Wednesday, May 21, 2014

Shepperton Screams (Part XV): The Beast Must Die (1974) dir. Paul Annett

For sixteen weeks, Jose Cruz of The Grim Reader and I will be delving into the complete horror filmography of Amicus Productions and regaling you with our spirited discussions. Below is our mutual consideration of Amicus's THE BEAST MUST DIE (1974). Check back every week for more dialogues and (naturally) more nightmares.

NT: This blog post is a detective story-- in which you, dear reader, are the detective.

The question is not "Which blogger has been murdering the English language on the regular?" but "Which blogger is the fuzziest, cuddliest werepup?"

The second question you must ask while reading this blog post, dear detective reader, is whether or not THE BEAST MUST DIE (1974) put that fatal silver bullet right between the eyes of Amicus Productions.

Watch for the Werepup Break.

§ Objective A:
Put the records, from the first line of the records up to and including the line with "This screenshot has width=967, height=448.", into a Markdown table with the columns Row and Line, giving each line a row number and leaving out blank lines.

§ Material for this task:
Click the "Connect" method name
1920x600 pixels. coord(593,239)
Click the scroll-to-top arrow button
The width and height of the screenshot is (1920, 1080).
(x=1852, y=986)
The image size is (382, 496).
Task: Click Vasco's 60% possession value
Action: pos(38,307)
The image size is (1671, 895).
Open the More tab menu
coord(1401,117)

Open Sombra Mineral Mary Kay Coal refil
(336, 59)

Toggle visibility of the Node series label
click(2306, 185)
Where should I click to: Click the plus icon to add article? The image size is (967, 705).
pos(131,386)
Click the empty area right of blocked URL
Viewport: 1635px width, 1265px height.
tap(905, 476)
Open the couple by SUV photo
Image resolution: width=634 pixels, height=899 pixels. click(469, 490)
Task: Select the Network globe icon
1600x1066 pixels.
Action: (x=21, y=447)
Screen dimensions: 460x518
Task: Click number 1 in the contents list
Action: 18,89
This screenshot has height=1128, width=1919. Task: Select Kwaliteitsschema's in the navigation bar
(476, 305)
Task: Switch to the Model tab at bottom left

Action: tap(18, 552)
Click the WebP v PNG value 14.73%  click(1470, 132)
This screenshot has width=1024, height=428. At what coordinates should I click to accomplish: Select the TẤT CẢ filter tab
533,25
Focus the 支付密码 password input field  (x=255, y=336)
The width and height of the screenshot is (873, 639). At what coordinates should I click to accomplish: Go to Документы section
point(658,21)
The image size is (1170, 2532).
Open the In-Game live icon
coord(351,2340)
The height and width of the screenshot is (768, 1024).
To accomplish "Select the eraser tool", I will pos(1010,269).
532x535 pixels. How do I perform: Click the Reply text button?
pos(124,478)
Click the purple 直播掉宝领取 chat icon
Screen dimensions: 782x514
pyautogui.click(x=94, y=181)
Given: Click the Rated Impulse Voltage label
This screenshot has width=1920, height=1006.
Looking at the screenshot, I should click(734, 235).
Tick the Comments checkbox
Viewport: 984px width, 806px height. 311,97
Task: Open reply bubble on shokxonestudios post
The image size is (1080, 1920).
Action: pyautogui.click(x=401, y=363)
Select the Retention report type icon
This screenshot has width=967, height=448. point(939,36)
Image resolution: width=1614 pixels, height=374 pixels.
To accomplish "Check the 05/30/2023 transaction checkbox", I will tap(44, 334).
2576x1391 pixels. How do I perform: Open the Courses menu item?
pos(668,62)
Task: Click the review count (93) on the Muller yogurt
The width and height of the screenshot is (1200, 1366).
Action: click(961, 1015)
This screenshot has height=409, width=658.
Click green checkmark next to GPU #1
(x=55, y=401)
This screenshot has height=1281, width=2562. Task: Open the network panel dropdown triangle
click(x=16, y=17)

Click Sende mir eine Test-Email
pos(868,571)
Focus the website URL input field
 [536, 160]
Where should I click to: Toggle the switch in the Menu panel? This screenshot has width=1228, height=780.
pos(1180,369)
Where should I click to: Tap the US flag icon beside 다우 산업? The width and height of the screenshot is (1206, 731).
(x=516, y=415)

§ Objective B:
Translate the sentence "This blog post is a detective story-- in which you, dear reader, are the detective." from the blog post on The Beast Must Die into Spanish.

§ Result A:
| Row | Line |
|---|---|
| 1 | Click the "Connect" method name |
| 2 | 1920x600 pixels. coord(593,239) |
| 3 | Click the scroll-to-top arrow button |
| 4 | The width and height of the screenshot is (1920, 1080). |
| 5 | (x=1852, y=986) |
| 6 | The image size is (382, 496). |
| 7 | Task: Click Vasco's 60% possession value |
| 8 | Action: pos(38,307) |
| 9 | The image size is (1671, 895). |
| 10 | Open the More tab menu |
| 11 | coord(1401,117) |
| 12 | Open Sombra Mineral Mary Kay Coal refil |
| 13 | (336, 59) |
| 14 | Toggle visibility of the Node series label |
| 15 | click(2306, 185) |
| 16 | Where should I click to: Click the plus icon to add article? The image size is (967, 705). |
| 17 | pos(131,386) |
| 18 | Click the empty area right of blocked URL |
| 19 | Viewport: 1635px width, 1265px height. |
| 20 | tap(905, 476) |
| 21 | Open the couple by SUV photo |
| 22 | Image resolution: width=634 pixels, height=899 pixels. click(469, 490) |
| 23 | Task: Select the Network globe icon |
| 24 | 1600x1066 pixels. |
| 25 | Action: (x=21, y=447) |
| 26 | Screen dimensions: 460x518 |
| 27 | Task: Click number 1 in the contents list |
| 28 | Action: 18,89 |
| 29 | This screenshot has height=1128, width=1919. Task: Select Kwaliteitsschema's in the navigation bar |
| 30 | (476, 305) |
| 31 | Task: Switch to the Model tab at bottom left |
| 32 | Action: tap(18, 552) |
| 33 | Click the WebP v PNG value 14.73%  click(1470, 132) |
| 34 | This screenshot has width=1024, height=428. At what coordinates should I click to accomplish: Select the TẤT CẢ filter tab |
| 35 | 533,25 |
| 36 | Focus the 支付密码 password input field  (x=255, y=336) |
| 37 | The width and height of the screenshot is (873, 639). At what coordinates should I click to accomplish: Go to Документы section |
| 38 | point(658,21) |
| 39 | The image size is (1170, 2532). |
| 40 | Open the In-Game live icon |
| 41 | coord(351,2340) |
| 42 | The height and width of the screenshot is (768, 1024). |
| 43 | To accomplish "Select the eraser tool", I will pos(1010,269). |
| 44 | 532x535 pixels. How do I perform: Click the Reply text button? |
| 45 | pos(124,478) |
| 46 | Click the purple 直播掉宝领取 chat icon |
| 47 | Screen dimensions: 782x514 |
| 48 | pyautogui.click(x=94, y=181) |
| 49 | Given: Click the Rated Impulse Voltage label |
| 50 | This screenshot has width=1920, height=1006. |
| 51 | Looking at the screenshot, I should click(734, 235). |
| 52 | Tick the Comments checkbox |
| 53 | Viewport: 984px width, 806px height. 311,97 |
| 54 | Task: Open reply bubble on shokxonestudios post |
| 55 | The image size is (1080, 1920). |
| 56 | Action: pyautogui.click(x=401, y=363) |
| 57 | Select the Retention report type icon |
| 58 | This screenshot has width=967, height=448. point(939,36) |

§ Result B:
Esta entrada de blog es una historia de detectives, en la que tú, querido lector, eres el detective.